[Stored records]
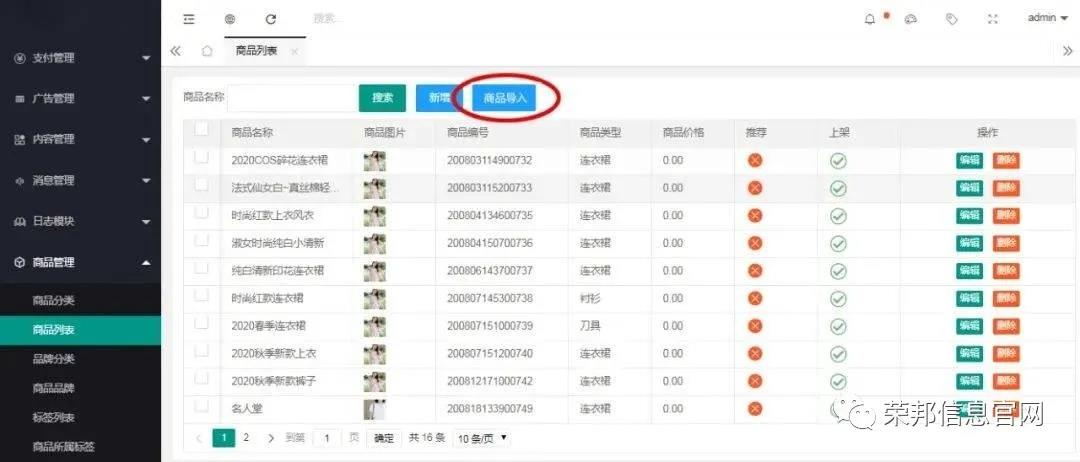Screen dimensions: 1080x462
Task: Click the tag note icon
Action: [952, 19]
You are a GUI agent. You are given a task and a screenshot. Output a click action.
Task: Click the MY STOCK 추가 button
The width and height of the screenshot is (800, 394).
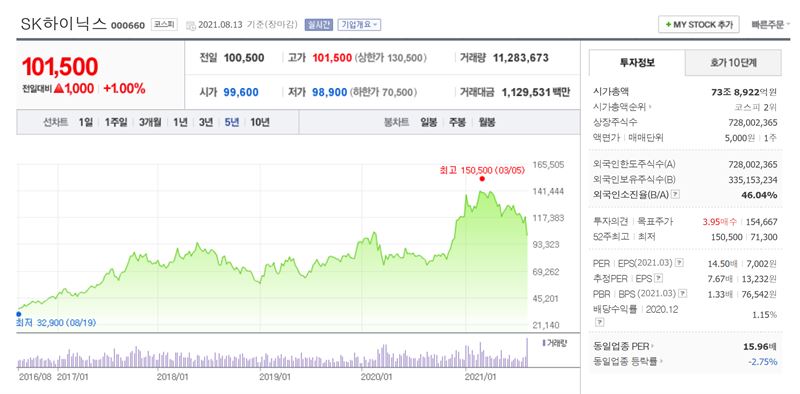[x=698, y=24]
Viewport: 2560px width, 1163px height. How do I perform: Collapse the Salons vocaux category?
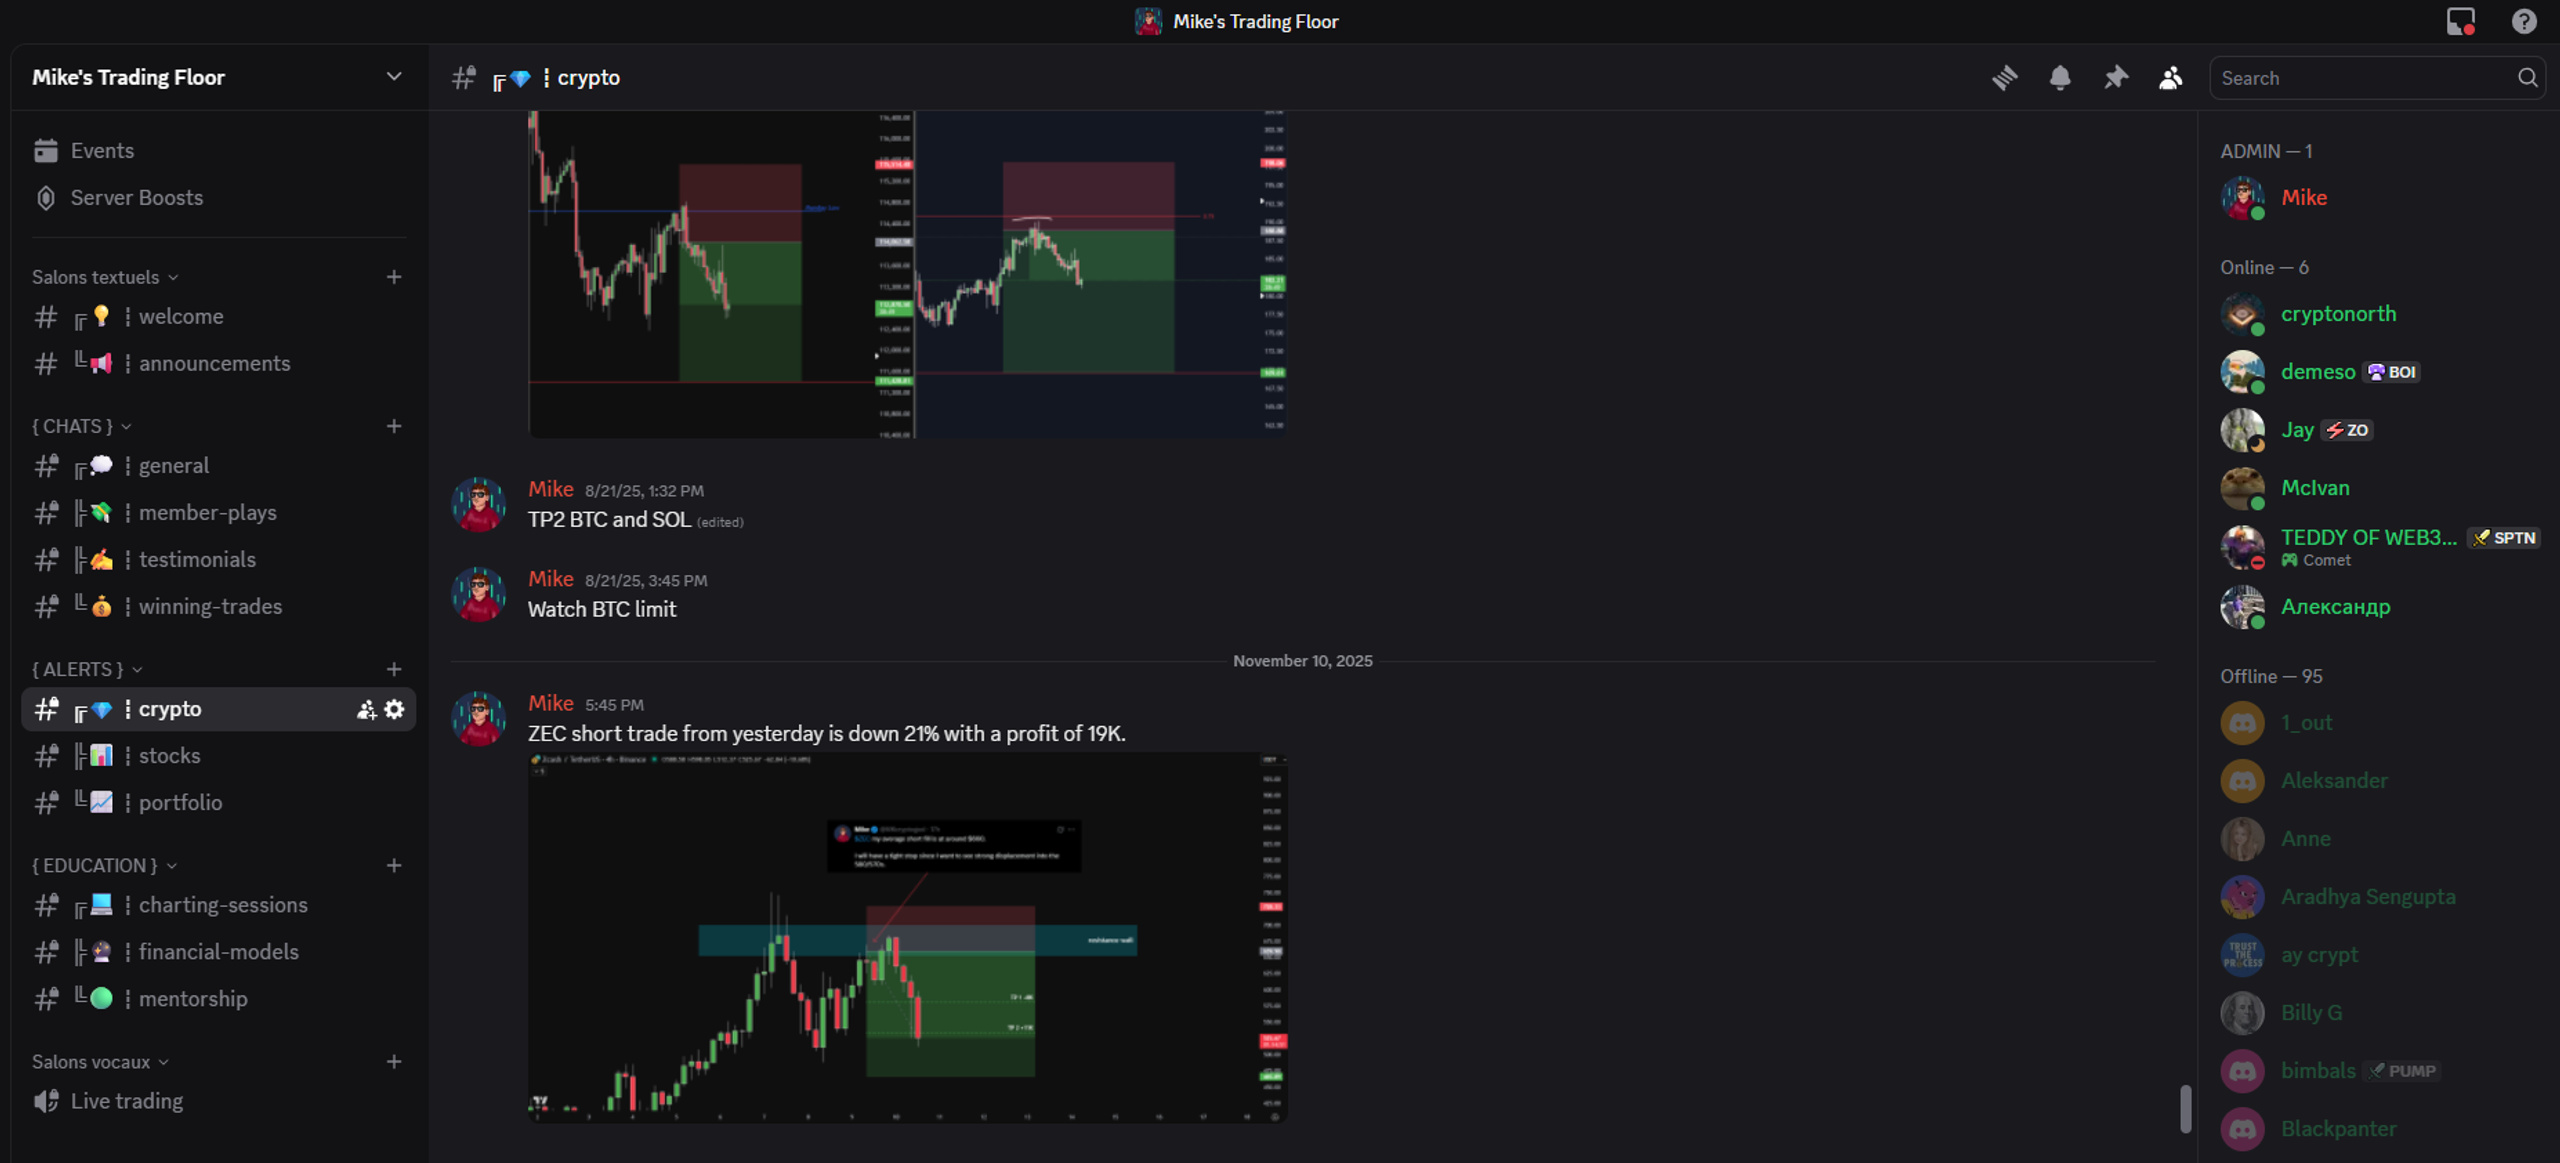[x=100, y=1061]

• **WORK REQUIRED**
Could you transcribe exactly the lines from the line containing "Viewport: 2560px width, 1163px" through the final line of the records, both included, and nothing beyond them? The pictures should be left out.

• **ANSWER TO THIS TASK**
Viewport: 2560px width, 1163px height. How do I perform: Collapse the Salons vocaux category?
[x=100, y=1061]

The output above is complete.